You also discuss all sorts of esoteric studies of the minutiae of water chemistry and biofiltration...again, interesting but unimportant to most of us...suggesting that the common knowledge of the aquarium hobby is out of date...but have no problem using aquarists from a century ago as an example of why water should be saved! As Rick Sanchez might say: pick a lane!
I don't believe anybody has suggested that aquarium water is sterile...but rather that the water itself doesn't have enough bacteria in it to worry about losing those few to water changes. Like the vast majority of aquarists, I don't need to worry about saving every single individual bacterium. Sure, an aquaculture facility...or a set-up as large as yours...would benefit from efficient water usage. The extent to which that goal is worthwhile to pursue will vary from person to person, depending not only upon the cost of water in their particular locale but also the amount which they need.
What you are saying regarding so many facets of the hobby is simply meaningless to most aquarists in a practical sense. For some it's even completely false; I'm on a well, so the only cost for the water I use is that incurred in the initial drilling of the well if it isn't already in place (one time expense amortized over at least my lifetime), in equipment (pumps, etc.) to get the water out of the ground and into my house, more equipment to get it back out of my house and back into the ground, and of course the energy expended to do all this and to heat the water. I have to do all that stuff anyways for simple domestic use. The greatest limitation on my aquarium hobby is the cost of electricity to heat the water; in terms of water quality, I would probably be operating at peak efficiency by not using filters and just having a flow-through system.

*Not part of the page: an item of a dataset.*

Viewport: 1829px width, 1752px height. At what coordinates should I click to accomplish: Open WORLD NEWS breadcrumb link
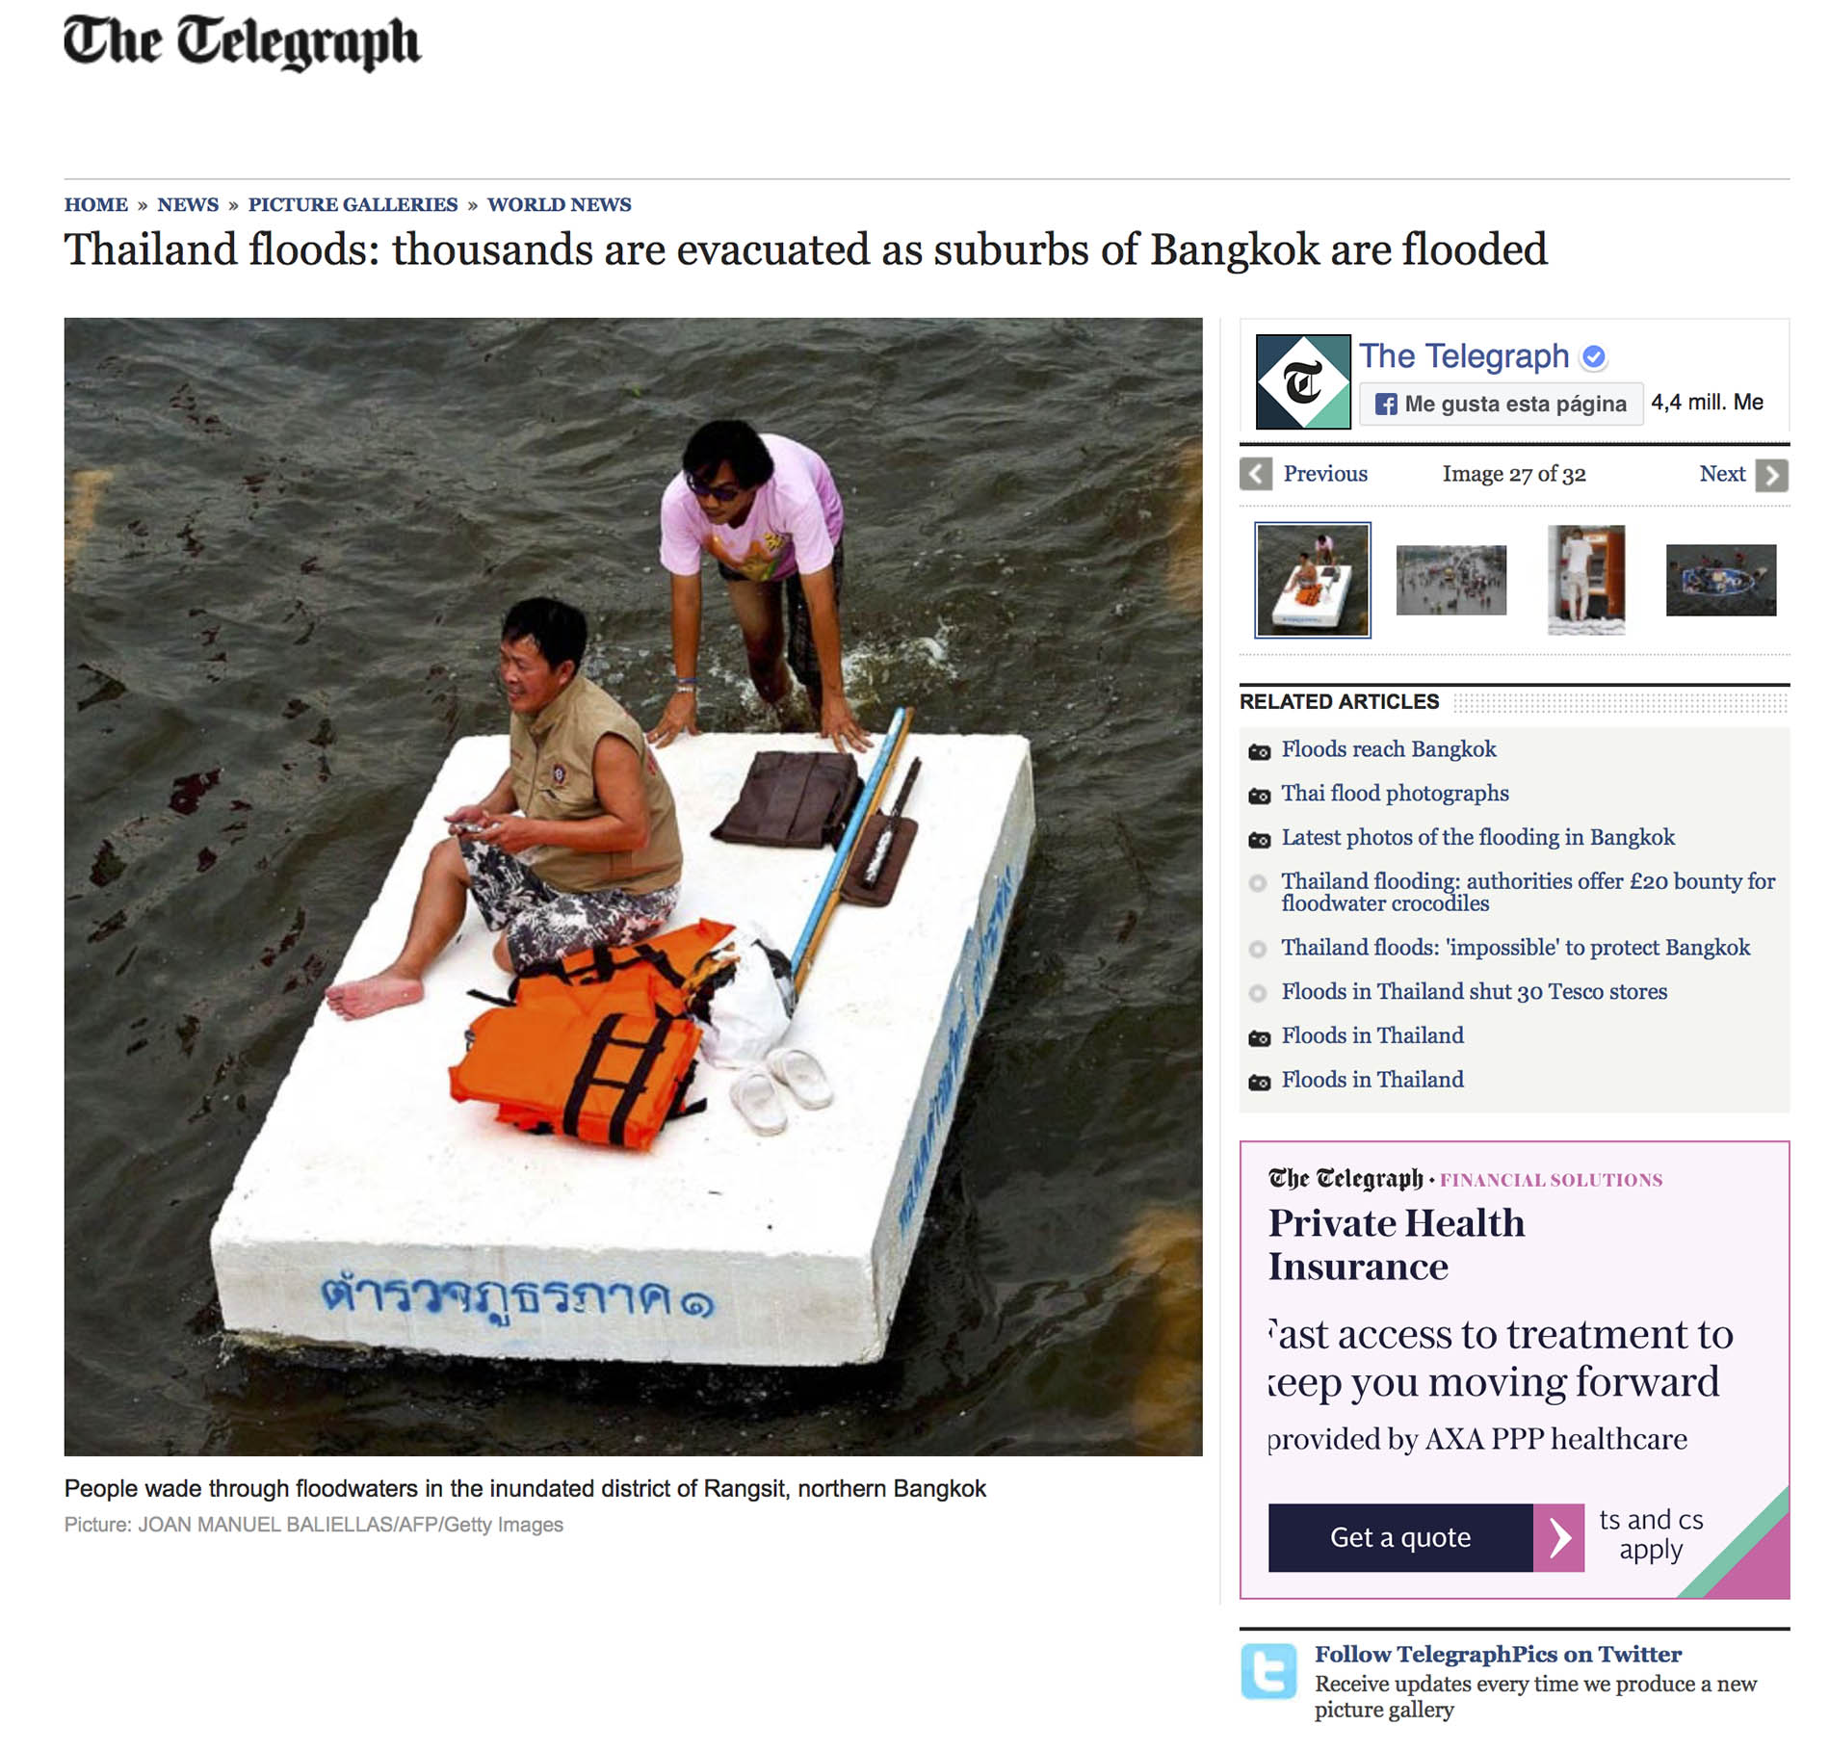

But that's just me. Obviously, others in the wide wide world have completely different concerns regarding the cost of water. Since most of those people simply are not going to install the kind of NASA-level systems you frequently and casually espouse...they are just going to have to bite the bullet and decide if the cost is worthwhile to them. Will the cost of maintaining X gallons of water be offset by the enjoyment derived from those many gallons in an aquarium?
With all due respect, I believe you need to gear your presentation of information to the audience in question; when a casual hobbyist mentions a water quality problem in his single 100-gallon display tank, telling him that all he needs to do is buy some sheets of laminated tripolyethylnitrocellulose, a $1000 dollar laser welder and some titanium and construct a 10000gallon high-tech filtration device the size of a bus...is interesting but not really helpful to him. The typical aquarist with one tank...or a dozen...will listen to some of the suggestions you have made in the past...and then look around his tiny apartment or house...and just scratch his head and laugh out loud. It sounds like a good idea for a single-panel Far Side cartoon.